Quand Xavier est arrivé, on faisait encore de la bière de garage, sous la maison d’Américains. La salle de fermentation est toujours dans les caves de la maison. On réceptionne toutes les ondes positives. Les maisons d’Américains avaient toujours une source, dont on se sert pour la bière. Par chance, sa minéralité est très adaptée, on n’a pas eu à rectifier le PH ou la dureté de l’eau. On a commencé par des petits brassages sur des bières avec des macérations de marc de muscat. Puis des bières au miel du maquis et une bière à la vraie farine de châtaigne AOP.

On a remporté cinq médailles d’argent consécutives au concours général agricole de Paris. On a utilisé des produits du terroir qui ne servaient qu’à faire des cannelloni ou des canistrelli. Dans notre IPA, la Culta, on a infusé de la nepita, une plante endémique fabuleuse, une espèce de menthe qui pousse en milieu sec. L’idée n’est pas de faire de la bière folklorique.

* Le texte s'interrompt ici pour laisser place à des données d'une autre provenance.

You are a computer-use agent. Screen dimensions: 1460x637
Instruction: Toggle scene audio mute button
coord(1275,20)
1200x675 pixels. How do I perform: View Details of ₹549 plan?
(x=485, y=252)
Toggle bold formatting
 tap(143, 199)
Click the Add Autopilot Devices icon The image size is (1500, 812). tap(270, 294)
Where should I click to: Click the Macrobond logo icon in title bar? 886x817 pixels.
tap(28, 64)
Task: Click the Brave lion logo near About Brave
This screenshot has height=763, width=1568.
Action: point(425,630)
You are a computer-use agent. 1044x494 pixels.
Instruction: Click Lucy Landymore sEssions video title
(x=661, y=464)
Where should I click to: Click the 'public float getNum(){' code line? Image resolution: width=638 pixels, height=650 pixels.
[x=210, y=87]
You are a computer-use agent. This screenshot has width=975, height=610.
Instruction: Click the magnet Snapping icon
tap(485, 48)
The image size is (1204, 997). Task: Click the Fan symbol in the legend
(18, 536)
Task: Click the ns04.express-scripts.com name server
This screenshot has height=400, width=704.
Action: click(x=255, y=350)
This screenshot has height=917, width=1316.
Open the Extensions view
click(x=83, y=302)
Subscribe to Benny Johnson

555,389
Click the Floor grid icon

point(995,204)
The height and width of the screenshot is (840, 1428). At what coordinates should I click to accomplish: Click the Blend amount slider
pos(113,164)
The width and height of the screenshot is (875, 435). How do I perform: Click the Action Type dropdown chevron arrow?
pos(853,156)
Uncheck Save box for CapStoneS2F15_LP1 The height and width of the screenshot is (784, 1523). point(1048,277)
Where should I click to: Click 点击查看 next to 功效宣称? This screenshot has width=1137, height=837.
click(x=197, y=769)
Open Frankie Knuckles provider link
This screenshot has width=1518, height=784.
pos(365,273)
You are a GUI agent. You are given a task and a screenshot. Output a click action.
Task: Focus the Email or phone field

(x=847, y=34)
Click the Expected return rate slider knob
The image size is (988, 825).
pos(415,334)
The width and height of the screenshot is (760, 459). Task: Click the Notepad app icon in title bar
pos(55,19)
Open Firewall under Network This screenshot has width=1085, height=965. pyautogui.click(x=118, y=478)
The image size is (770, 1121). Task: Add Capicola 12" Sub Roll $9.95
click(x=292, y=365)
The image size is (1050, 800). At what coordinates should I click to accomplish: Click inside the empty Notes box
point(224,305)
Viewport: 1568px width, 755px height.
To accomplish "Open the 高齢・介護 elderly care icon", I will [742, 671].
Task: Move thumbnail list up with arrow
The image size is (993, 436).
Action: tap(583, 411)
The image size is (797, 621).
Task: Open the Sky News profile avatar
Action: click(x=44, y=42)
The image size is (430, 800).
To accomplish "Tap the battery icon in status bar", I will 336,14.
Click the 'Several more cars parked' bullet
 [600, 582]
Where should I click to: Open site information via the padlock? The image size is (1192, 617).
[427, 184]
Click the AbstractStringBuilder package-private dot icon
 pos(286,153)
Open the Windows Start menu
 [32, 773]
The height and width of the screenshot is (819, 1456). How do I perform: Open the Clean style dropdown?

Sur une IPA, ce goût mentholé vient soutenir l’amertume. Ça peut sonner comme une bière extrême, mais elle est tout le temps en rupture de stock.

Je n’ai pas de bières préférées. Ce sont toutes mes enfants. Et puis chaque bière a son heure. Dans l’après-midi, on va boire une blanche au cédrat. Quand tu as extrêmement soif, à l’apéritif, tu as peut-être envie d’une IPA. Pendant que tu manges un sanglier ou des ribs de porc nustrale laquées avec une sauce barbecue au miel, tu vas boire une Inferna, une bière au gingembre, piment et tabac. Elle est née d’une soirée un peu biturée, avec Xavier. Les bières à la châtaigne c’est bien mais je voulais une bière un peu rock’n’roll. On venait de goûter une bière de Birra del Borgo, au tabac, qu’on avait adorée. En Corse, on a de l’herbe à tabac, bien connue des anciens. Elle a disparu en 45 quand les Américains sont venus nous standardiser avec leurs cigarettes. On a trouvé des graines, alors on l’a plantée, on l’a fait séchée et on l’a infusée.

La personne qui fait de la craft beer cherche une qualité, un goût mais aussi une éthique. Il faut que ça aide l’emploi local.

J’aime aussi la Tabù, une bière réalisée avec l’association Slow Food. Je m’occupe de leur branche corse. Celle de Paris importe du Guarana warana, bien connu des buveurs de boissons énergétiques. C’est un truc traditionnel des indiens d’Amazonie. Ça maintient l’économie des tribus, empêche la déforestation et c’est labélisé par Slow Food, qui importe aussi du bois bandé, du gingembre du Sri Lanka. On la sert en exclusivité au festival Ballà Boum qui vient aussi d’une soirée au Minotaure et d’une discussion avec un artiste de musique électronique locale, François Dagregorio. Je voulais vendre ma bière en festival, mais Pietra a le monopole. Alors on a créé le notre.

Les produits, ce n’est pas seulement pour s’alcooliser. Ça fait partie d’un terroir, d’une histoire, d’une économie, d’une identité. La personne qui fait de la craft beer cherche une qualité, un goût mais aussi une éthique. Il faut que ça aide l’emploi local. La Ribella est faite uniquement avec des ingrédients d’origines corses. Les céréales sont du terroir. On moissonne cinquante tonnes, plantées spécialement en plaine, à Cervioni, par un jeune agriculteur. On a d’ailleurs identifié une espèce d’houblon endémique à la Corse avec l’université Pasquale Paoli de Corte et le CNRS. On achète deux tonnes de farine de châtaigne par an. Ça booste l’économie locale. La Ribella, ce sont les jeunes Corses qui la boivent.

J’ai beaucoup d’activités et on dit souvent que je m’éparpille, mais c’est un cercle vertueux. Au début, on ne trouvait ma bière que dans mes établissements. Aujourd’hui, la Ribella est plus populaire que mes restaurants. Alors, cet hiver, je vais encore modifier le Minotaure pour en faire un bar à craft beers et vins naturels. Avec nos bières et des bières françaises, italiennes ou espagnoles. Je n’ai pas encore le nom, mais Virginie le trouvera bien.